6 January 2014
EU favours licensing over copyright reform for libraries in latest international negotiations
The 26th meeting of the Standing Committee on Copyright & Related Rights (SCCR) closed just before midnight on Friday 20th December, following five days of discussion of copyright protections for broadcasting, exceptions and limitations for libraries and archives, and for education.
This was the first meeting during which exceptions and limitations for libraries and archives were discussed in depth by Member States, with two days dedicated to going through topics in working document SCCR/26/3.
At the end of the two days, key supporters of a legally binding instrument on copyright exceptions for libraries and archives had emerged, particularly within GRULAC (Latin America and Caribbean countries) and the African Group, while developed countries, like the EU and Central Eastern European and Baltic States, expressed strong opposition to focus on this area.
As discussions on conclusions for SCCR 26 stretched late into the evening on December 20th, the treaty on broadcasting emerged as the preferred priority for SCCRs in 2014 among developed countries. Nonetheless, a number of countries, particularly Brazil, Ecuador, Venezuela, Algeria, Egypt, India and Trinidad & Tobago, worked hard to ensure that exceptions for libraries and archives, and for education, remained firmly on the agenda for discussion at SCCRs in 2014.
Recognising the importance of ongoing attention to copyright exceptions and limitations for libraries and archives, GRULAC and the African Group supported the convening of an intersessional meeting on this topic between the 27th and 28th meetings of the SCCR in 2014. This proposal was endorsed by South Africa, India and Brazil, alongside other delegations. However, final agreement on the proposed intersessional specifically for libraries and archives has been postponed until the 27th meeting of the SCCR.
The conclusions reached with respect to libraries and archives indicate the SCCR continues to work towards submitting recommendations on limitations and exceptions for these sectors to the General Assembly by the 28th session of the SCCR (July 2014). You can read conclusions in full on the topic of libraries and archives from SCCR 26 here.
The major disappointment for libraries at SCCR 26 has been the refusal of the EU and Central Eastern European and Baltic States to engage substantively in discussion of exceptions and limitations for libraries and archives, or entertain the possibility of an instrument in this area. While the European Commission invites views at the regional level on the adequacy of copyright exceptions in the digital environment, at SCCR the EU has already made up its mind: only licensing solutions will be palatable. This position willfully disregards the failures of the recent Licences for Europe consultation, which demonstrated emphatically that a solely license-based approach to new uses and technologies is not the way forward. Libraries and archives in the EU must work together to push for a more flexible EU position at WIPO.
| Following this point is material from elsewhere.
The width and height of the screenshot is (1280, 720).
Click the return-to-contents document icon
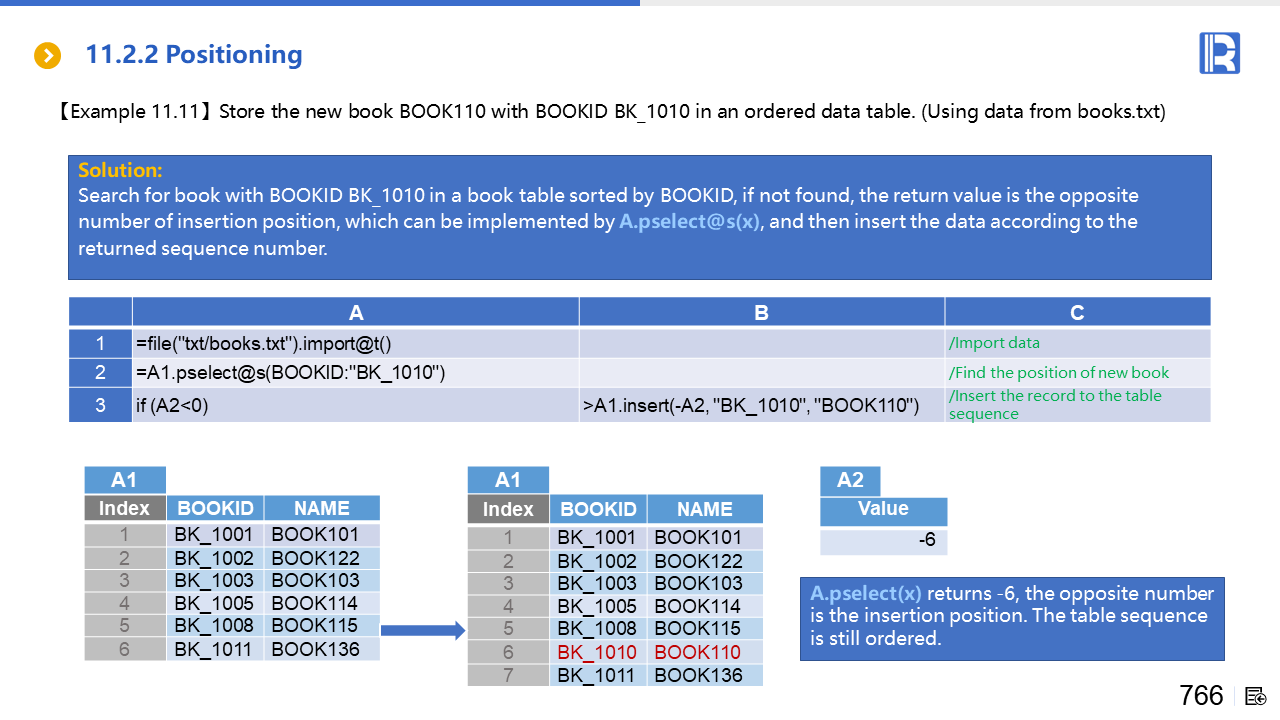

The United States also expressed support for the inclusion of licensing on the SCCR’s agenda at future meetings.
While IFLA is disappointed to see broadcasting take precedence in 2014 over exceptions and limitations for libraries and archives, library delegations will be working hard with their regional communities to produce effective and targeted information to assist negotiations, and advocate at the national level.